(The task)
Format the lines below as a JSON list of strings, one string per line, skipping blank lines. Omit the pictures.

(Text and item location entries)

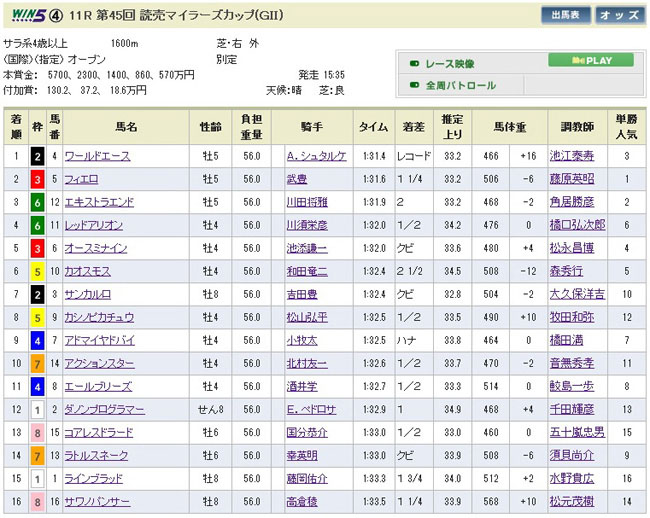650x518 pixels.
Task: Open jockey A.シュタルケ profile link
Action: click(315, 156)
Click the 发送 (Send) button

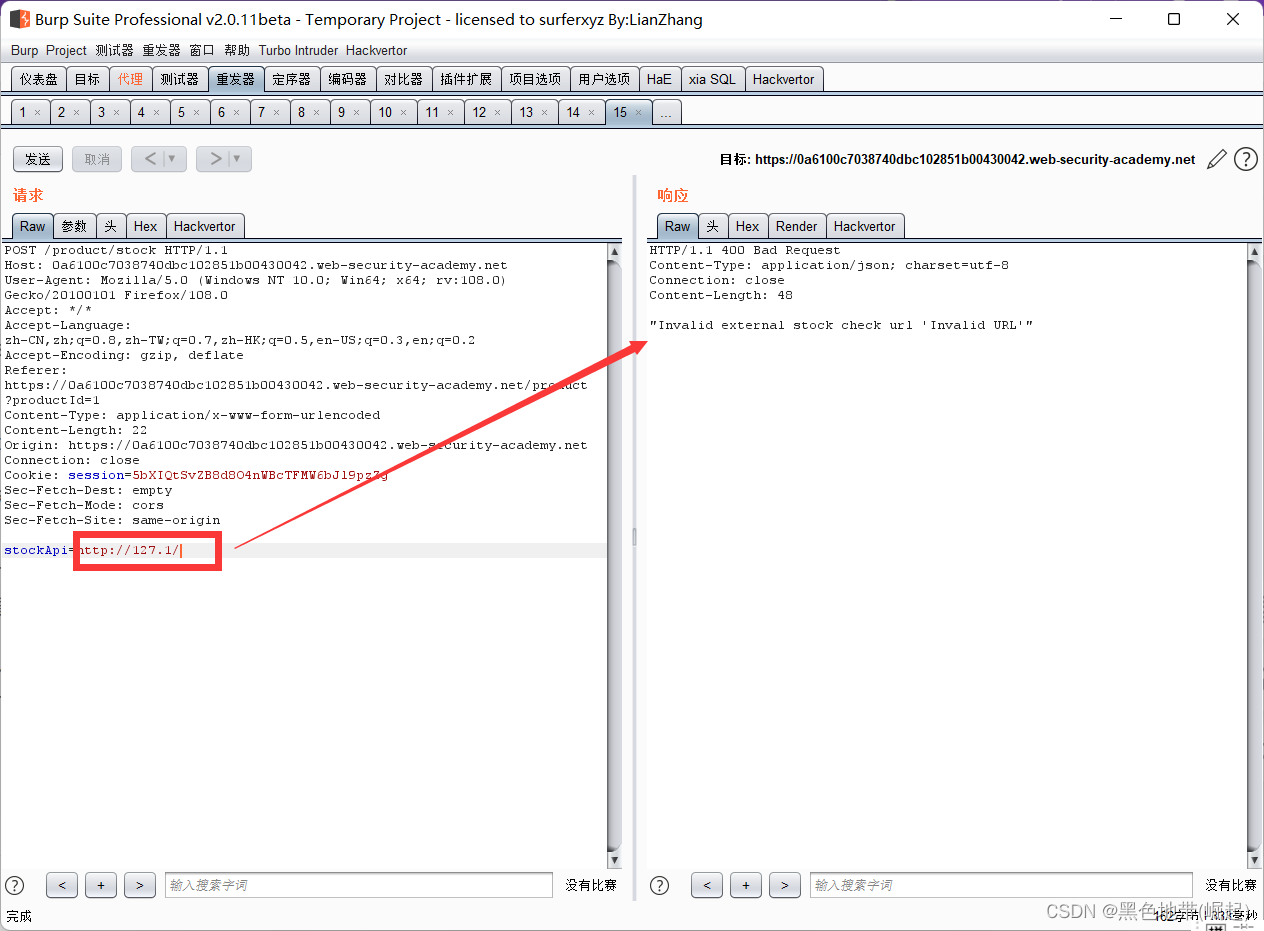pos(38,159)
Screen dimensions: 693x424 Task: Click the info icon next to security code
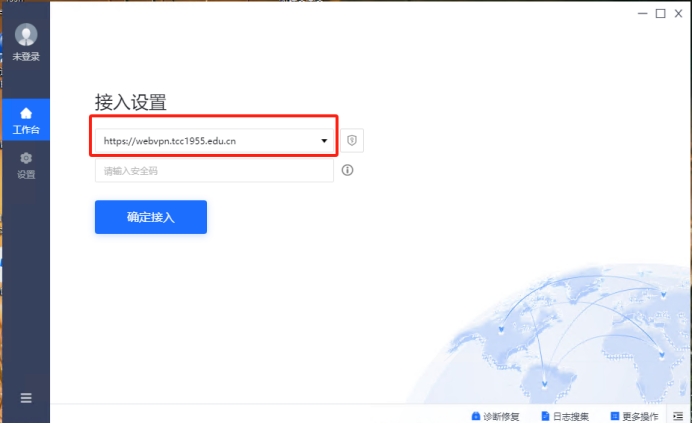tap(348, 170)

(Result of this exercise)
[
  "650x518 pixels.",
  "Task: Open jockey A.シュタルケ profile link",
  "Action: click(315, 156)",
  "Click the 发送 (Send) button",
  "pos(38,159)",
  "Screen dimensions: 693x424 Task: Click the info icon next to security code",
  "tap(348, 170)"
]